Save the dataframe; the simple way
The first thing we will do is to simply save, overwriting the destination table. Overwriting the table without any other options means we are going to drop and recreate the table.
The resulting table structure is shown below. I did the screenshot with Azure Data Studio. As we can see, the “ProductName” column’s data type is nvarchar(max). This is not the best option but, it ensures that whatever is stored in the dataframe’s string column will fit; it’s a safe choice.
There’s a way to specify the data type of the dataframe’s columns while saving it to the database. But in order to find the right length, we need to profile the data. Still in Databricks, we’ll find the maximum length of the “ProductName” column in our dataframe as shown below.
Specifying a data type
Now that we know the maximum value in the column, we use the “createTableColumnTypes” option when we save the dataset. However, specifying “nvarchar(100)” fails. The “nvarchar” data type is not supported for now.
Using the “varchar” data type executes successfully as shown below.
When we look at the table structure in Azure Data Studio, we clearly see that the command created a table with the specified structure.
However, I am not satisfied with it.

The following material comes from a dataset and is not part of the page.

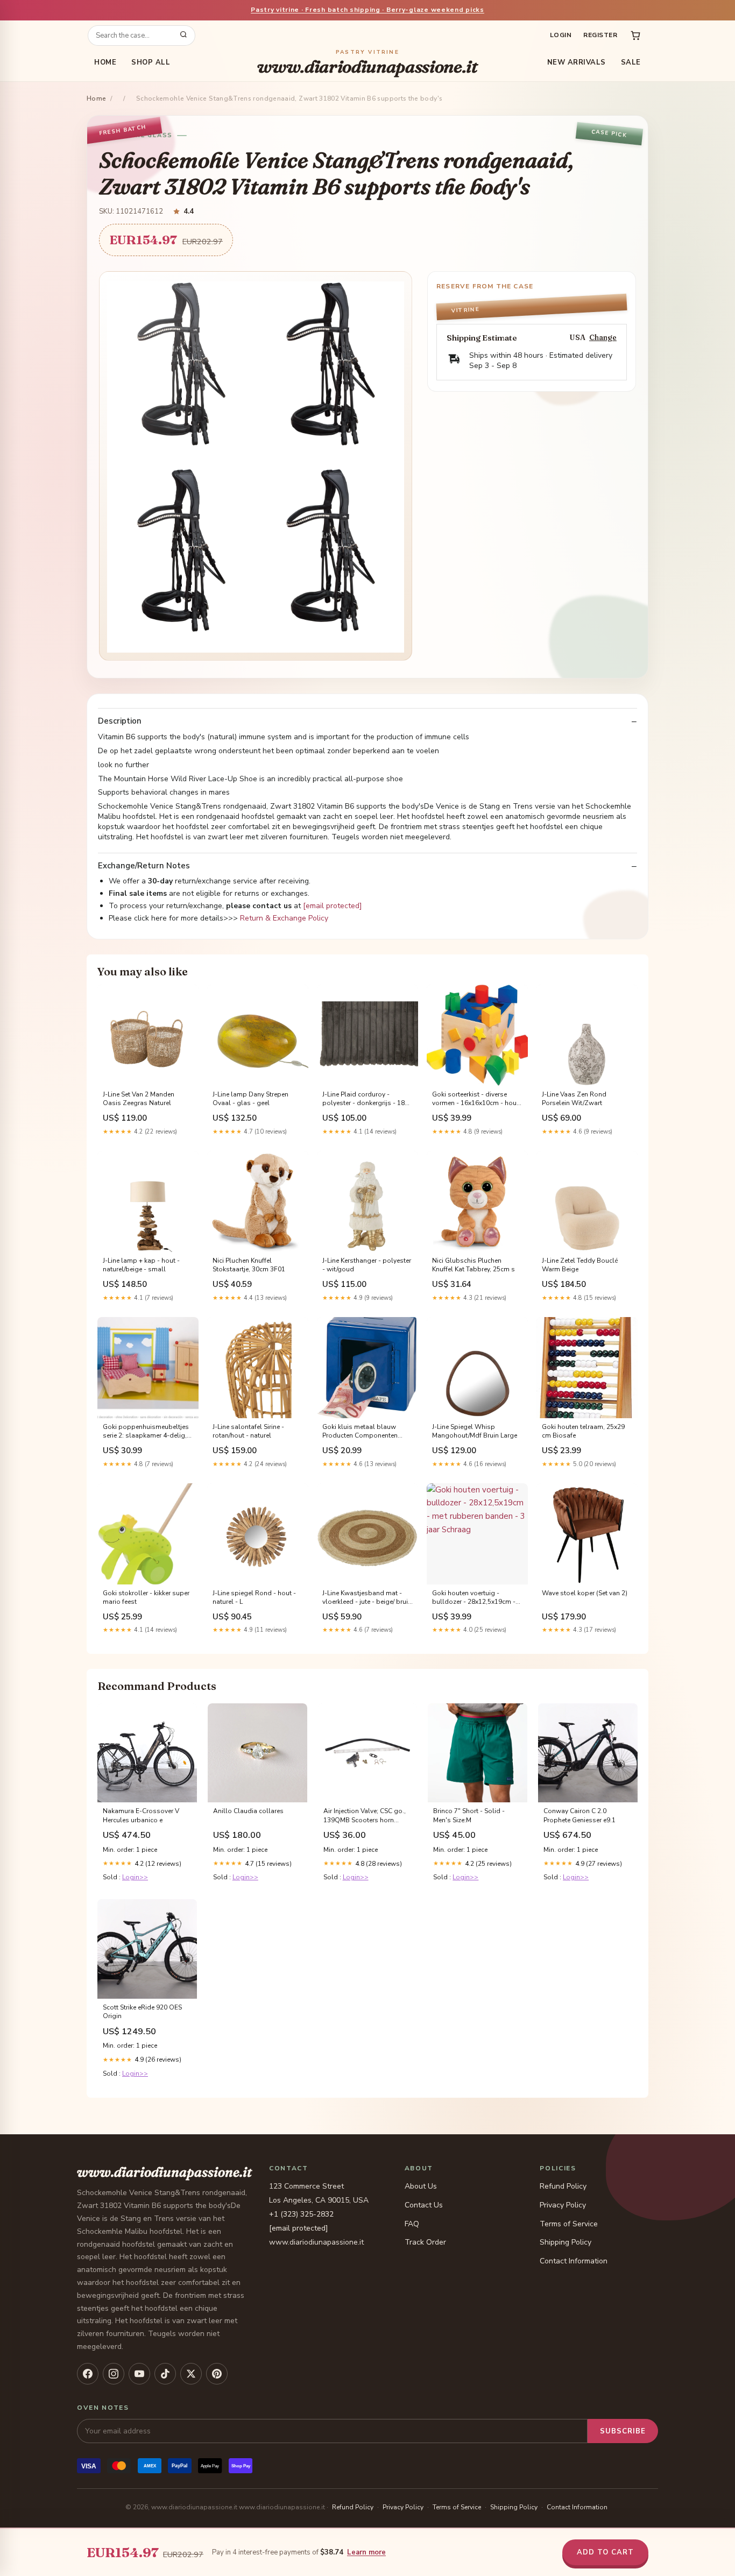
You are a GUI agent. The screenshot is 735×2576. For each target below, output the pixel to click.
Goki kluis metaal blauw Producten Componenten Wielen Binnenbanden (360, 1432)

I dislike using “varchar” data type as we live in a connected world now and sooner or later, this data type will limit us with international character sets. To circumvent this, we have to create the table first as shown below.
Truncate the table
Next, we’ll use the “truncate” option with the save command. This will NOT drop and recreate the table but simply empty (truncate) the table.
Going back to Azure Data Studio, we notice that the table’s structure has not been altered by the save with overwrite command.
But we have to be careful because if the structure of the dataframe changes by adding/renaming a column, the command will fails as shown below.
To sum up
There are some valid options to avoid be stucked with a “nvarchar(max)” column while saving a dataframe with Databricks An improvement I would like to see is the support for “nvarchar” data types. This might come in a near future.